Interestingly, although Bayes‐Genis et al identified a marked increase in PAPP‐A levels in patients with both myocardial infarction and unstable angina, the levels did not correlate with the number of coronary stenoses identified at angiography. This may mean that PAPP‐A helps to identify soft, inflammatory plaques that are vulnerable to rupture or erosion. These plaques are more likely to undergo outward remodelling, leading to little or no arterial stenosis, while being responsible for most acute coronary syndromes (Little et al, 1988).

Although early research suggests that PAPP‐A may be insufficiently sensitive to detect myoardial infarction at presentation to the emergency department, it remains a promising marker for incorporation into a multimarker strategy at patient presentation. Studies consistently show that PAPP‐A may predict adverse events on clinical follow‐up. Levels do not correlate with those of troponins, which may mean that PAPP‐A helps to identify patients with unstable coronary disease without infarction. Although current diagnostic strategies enable sensitive detection of infarction, the identification of patients at risk of infarction in the near future would be of tremendous benefit.
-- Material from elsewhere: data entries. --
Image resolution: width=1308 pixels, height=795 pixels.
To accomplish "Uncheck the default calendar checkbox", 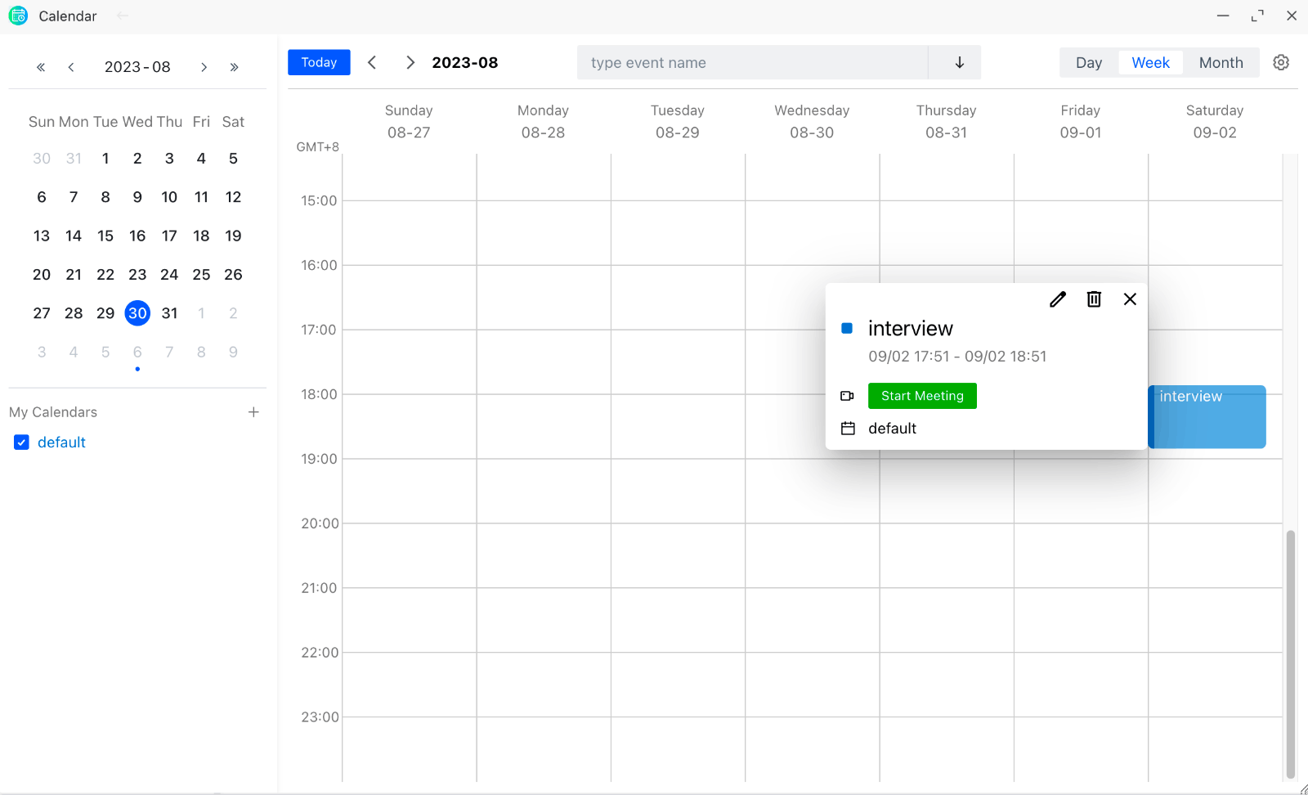I will pyautogui.click(x=22, y=442).
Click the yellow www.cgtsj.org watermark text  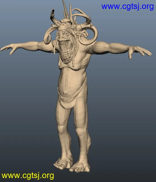(28, 176)
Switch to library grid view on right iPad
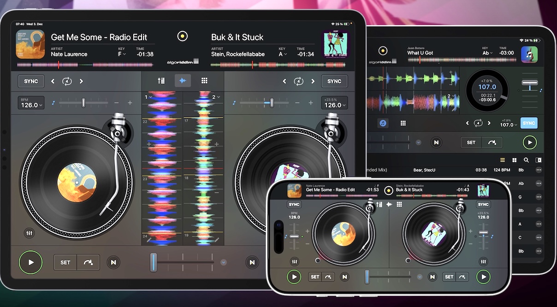 point(514,160)
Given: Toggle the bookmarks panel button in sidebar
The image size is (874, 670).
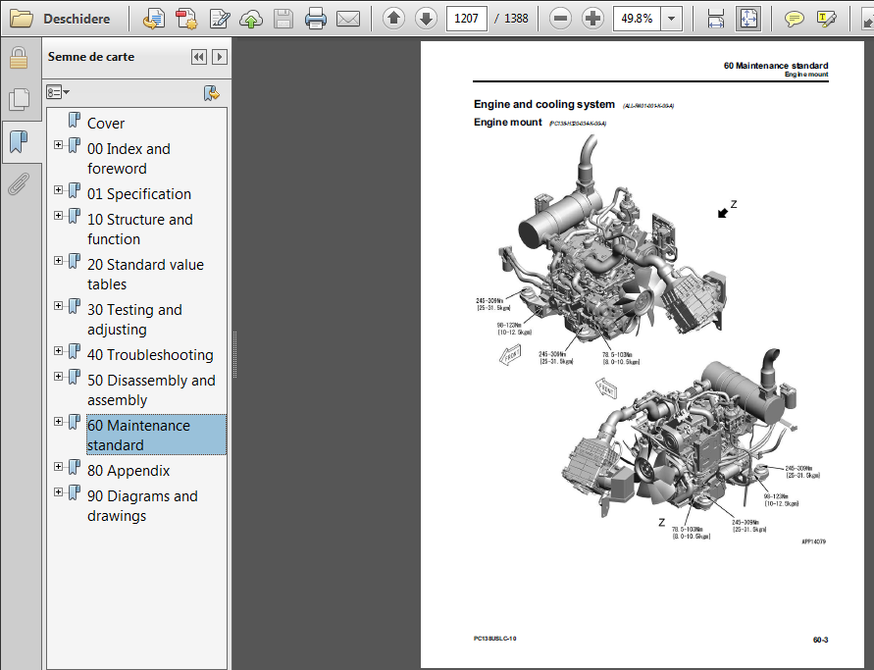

Further research into PAPP‐A when incorporated into a multimarker strategy for the risk stratification of patients with suspected acute coronary syndrome is warranted.

Clinical bottomline

PAPP‐A may be insufficiently sensitive for the detection of myocardial infarction at presentation to the emergency department. However, it is a promising marker for the detection of unstable coronary disease and may have tremendous potential as a prognostic marker, especially if incorporated into a multimarker strategy.